E vejo guardas, de fardas empapadas,
carregando suas redes e gaiolas,
os mil repuxos empregando como molas.
EXCURSÕES III
Mas quem a festa faz são
pescadores,
utilizando como iscas seus botões;
nas esquinas arpoando tubarões,
que barbatanas comprarão os grãos-senhores.

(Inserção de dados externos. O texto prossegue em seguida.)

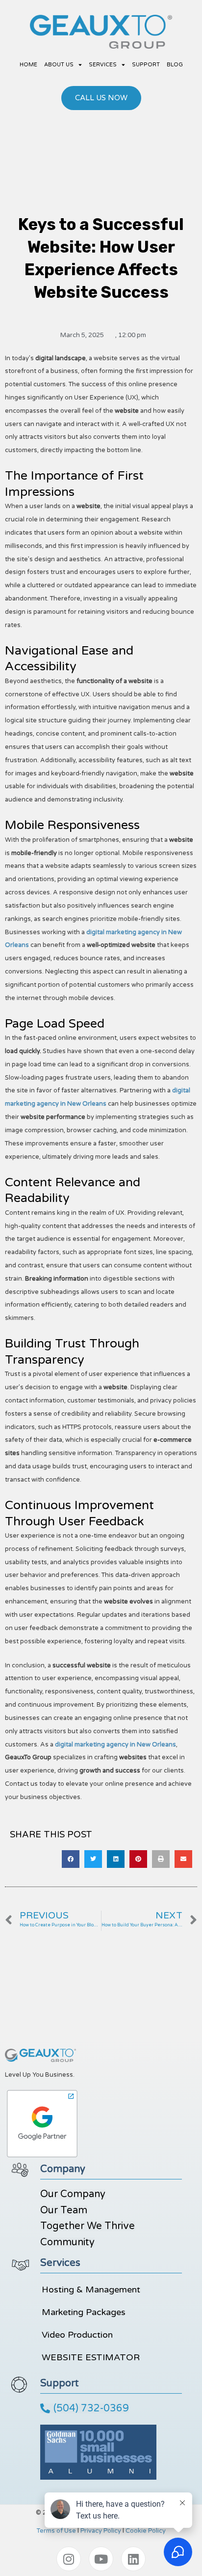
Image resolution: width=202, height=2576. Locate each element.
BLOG (175, 64)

E nas praças descem ágeis mergulhões,
no suicida devorar de nadadores,
os chafarizes entupindo-se de amores
e com velas apagadas, procissões.
Será que posso ser um barco de papel
nesta minha fantasia assim pluvial?
Ou só consigo mesmo chapinhar...?
Formam-se poças de girinos, como gel
e eu só fico, como é bem natural,
por detrás da vidraça a imaginar...
arruelas
breve orgulho do
que fui
sem ter dor de não
ser mais
mil mentiras
imortais
lembrança morta se
alui
em luminares subliminares
curto verso se
conclui
breve inveja do que
sou
descartado para um
lado
meu desejo já
apagado
pela lástima em que
estou
contaminado por canto alado
que me aleijou
nessa marcha
hierática eu me insiro
sem concluir o que
escrever queria
todo verso a
escandir em zombaria
breve descarte do
que a mão mais pretendia
sou apenas um
escriba no meu giro
longas sentenças em
nefelibatismo
mas as sílabas se
colam e se encaixam
métrica e ritmo
furiosamente baixam
rima e cesura
prontamente enfaixam
tornando a volição
em automatismo
mais rancor do que
serei
solenoides do
ademais
serão díodos jamais
no circuito
encontrarei
marechais e
castiçais
que nem eu
entenderei
mais temor do que
seria
que do corte do
fracasso
que repetição do
abraço
minha mente
ferveria
contrapasso marca-passo
e jamais
tripudiaria
TARÂNTULAS I – 8 OUT 13
ESTRELAS PISCAM DE ABORRECIMENTO
ENQUANTO FECHO OS OLHOS AO REGAÇO
CUJO FERVOR JUNTO A MIM BATE EM
COMPASSO
NO CHEIRO PAPOULAR DO MOVIMENTO.
TALVEZ QUISESSEM OS ASTROS, EM
PORTENTO,
DE CADA DIA MEU MARCAR O PASSO,
A CONTROLAR-ME LÁ DO ALTO ESPAÇO,
MAS NÃO ACEITO UM TAL ABRANDAMENTO.
FAÇO O QUE QUERO, SEMPRE QUE POSSÍVEL
E A MULTIDÃO DO REPETIDO SE ENTRETECE
SEM QUE NADA SE RENOVE NA INDOLÊNCIA,
NO PLURAL DE MEUS ATOS EXAURÍVEL
NA TARANTELA QUE O CORAÇÃO ESQUECE
ENQUANTO ARANHAS PISCAM DE
IMPACIÊNCIA.
TARÂNTULAS II
NÃO POSSO ASSIM POSSUIR ESTRELA-GUIA
QUE ME SEJA PESSOAL E PERTINENTE;
POR QUE RAZÃO ME SERIA DEPENDENTE
UM ASTRO-REI QUE EM VASTIDÃO LUZIA?
SE A MULTIDÃO DA GENTE ASSIM CRESCIA,
É MUITO POUCA ESTRELA, REALMENTE,
PARA SER VISTA NO CÉU LUMINESCENTE
A OLHO NU, PELO LONGE EM QUE SURGIA.
E QUE ME IMPORTA, QUANDO ESTRELAS
PISCAM
DA ATMOSFERA POR QUALQUER CAPRICHO
SE MEU DESTINO NÃO PODEM EMPANAR?
IGUAL GALINHAS PELOS ARES CISCAM
E NÃO ME SERVEM PARA QUALQUER
FETICHO,
NÃO MAIS QUE NUVENS O CÉU A ALGODOAR.
TARÂNTULAS III
MAS SEM DÚVIDA ERA ESTRANHA ESSA SUA DANÇA
TARANTELAR, QUANDO SE CRIA ESTAREM FIXAS
E HORÓSCOPOS SE ESCREVIAM, EM PROLIXOS
ALFARRÁBIOS COM LEGENDAS DE ESQUIVANÇA.
EXISTE HOJE A TARANTELA DA ESPERANÇA
NA ESTRUTURA DAS NOVAS INTERNETES,
QUE DOS CÉUS SE DERRAMAM, QUAIS CONFETES,
A COMPELIR A DECISÕES QUALQUER CRIANÇA.
POIS NESSES GALHOS DE ÁRVORES BINÁRIAS
PISCAM DESTINOS COMO BOLAS DE NATAL
ENQUANTO ESTRELAS “TIRITAM À DISTÂNCIA”,
AQUECIDOS POR ESCOLHAS MULTIFÁRIAS,
QUE OS FADOS CHICOTEIAM, EM SEMINAL
BROTAÇÃO DOS MIL DIAS DA INCONSTÂNCIA.